The story ‘e-mailwallahs’ juxtaposes a conversation between the publishers of the Harry Potter series in India against the letters of a man who sells pirated copies of the book at Mumbai’s traffic lights. An ageing mathematics teacher switches careers in ‘Say Cheese’, creating an exquisite French-style cheese, only for his employer to throw him out for failing to achieve a mediocre processed Kraft. An anti-GM foods activist suffers similar professional disappointment in ‘Short Stem Judas’.

But you won’t find outrage or judgement in these pages. This collection has the temperance of long experience. People approach their adulterous spouses not with quivering hurt and indignation but with the occasionally snide tolerance that rests on an affection much greater than romance. In Boogoo, the narrator says of his wife, “Of course I didn’t want to lose her. She was one of my weaknesses and weaknesses become part of one. Did Achilles cut off his heel?” Lovers are wily enemies and loving is wounding and being wounded; a relationship is as much an addiction to the chink in the other person’s armour as it is to their strengths.

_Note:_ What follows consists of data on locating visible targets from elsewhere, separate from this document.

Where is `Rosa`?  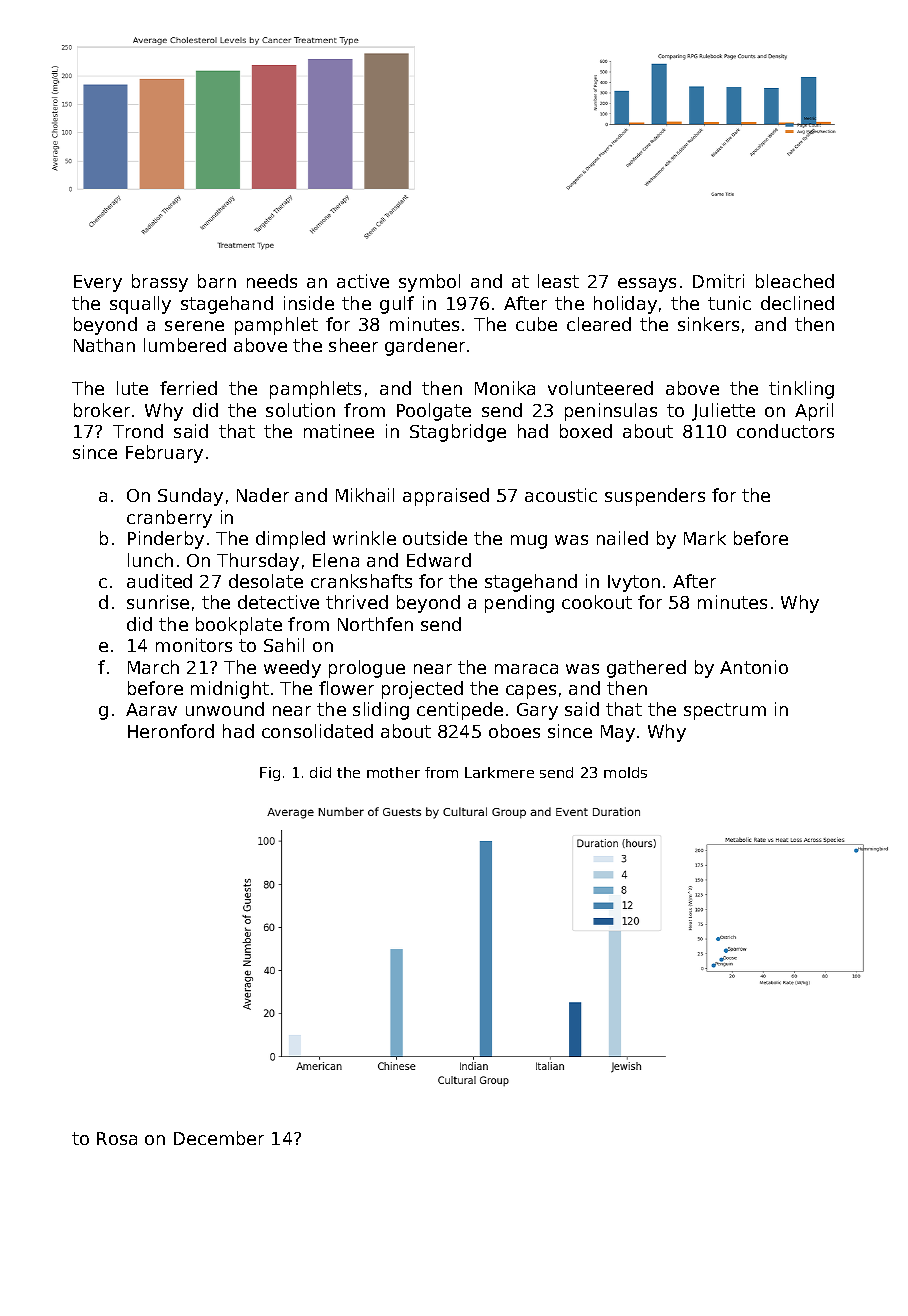
Rosa is located at coordinates (117, 1138).
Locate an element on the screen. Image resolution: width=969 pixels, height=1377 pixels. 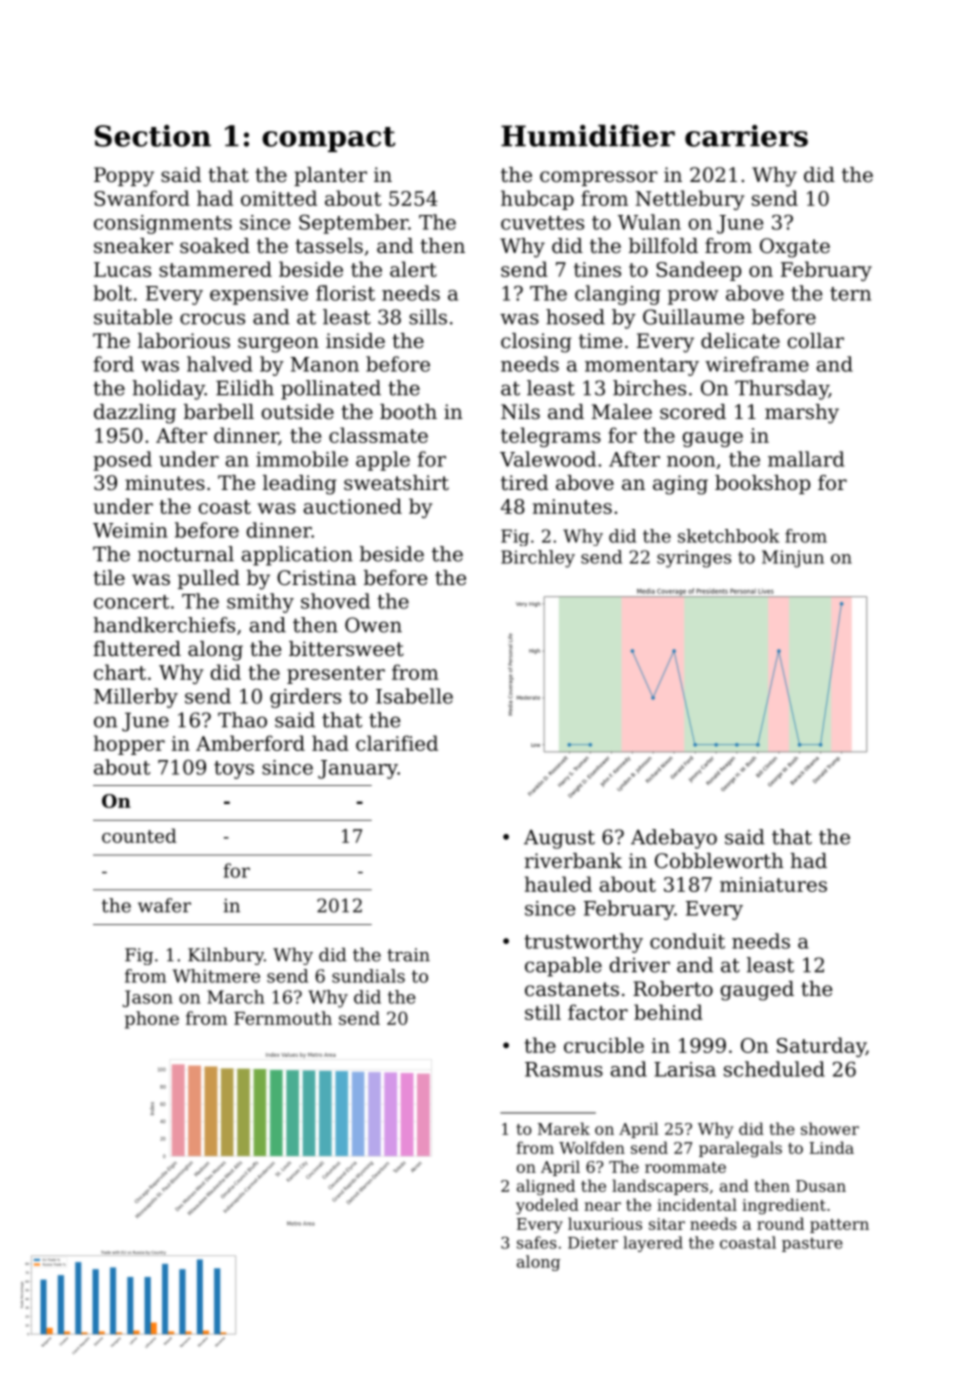
carriers is located at coordinates (746, 136).
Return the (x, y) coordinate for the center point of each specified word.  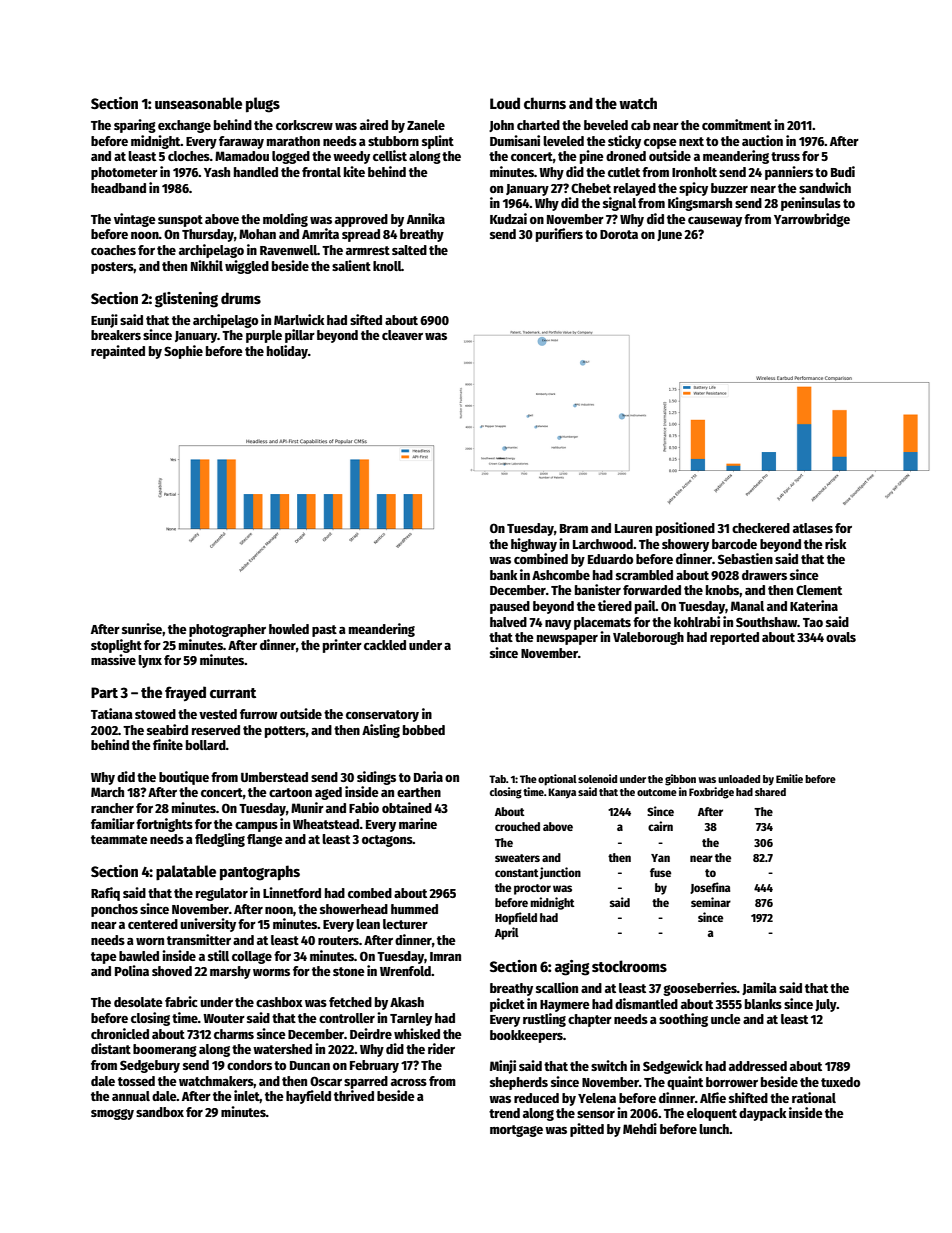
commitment (737, 124)
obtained (407, 807)
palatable (186, 873)
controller (347, 1018)
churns (545, 103)
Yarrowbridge (812, 220)
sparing (135, 126)
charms (234, 1034)
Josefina (710, 888)
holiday (287, 352)
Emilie (789, 778)
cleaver (402, 335)
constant (517, 873)
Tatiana (112, 713)
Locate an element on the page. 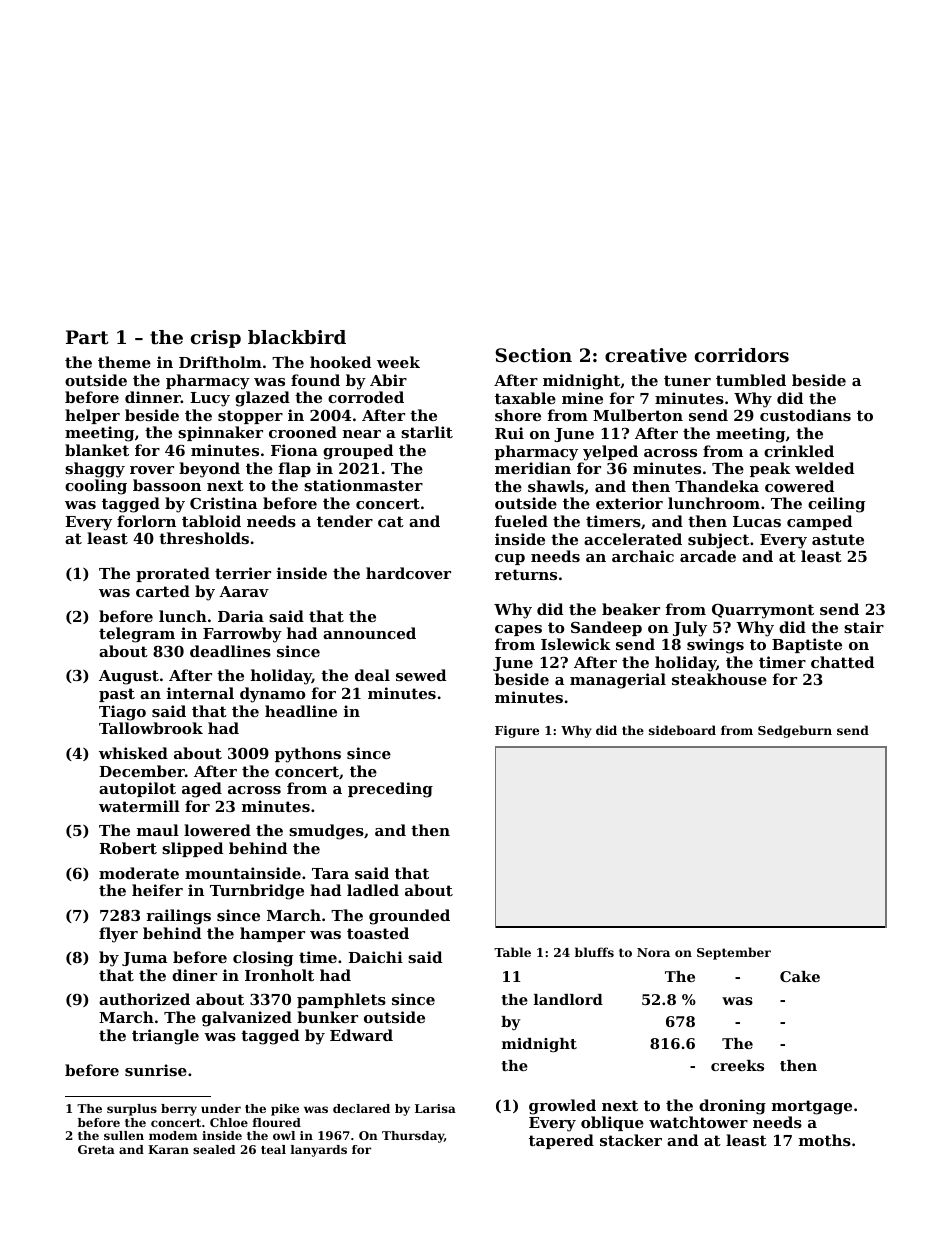  lowered is located at coordinates (217, 830).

Dhondy leans heavily on stereotyped Indian English, a cheap thrill that swiftly turns to lead. He overuses the epistolary device. He switches points of view often, sometimes jarringly. His writing can be clunky. But he has one sterling quality that carries all other failings, and that is an unflinching, ruthless honesty. If you want to know whence love, and whither, this is a pretty good map.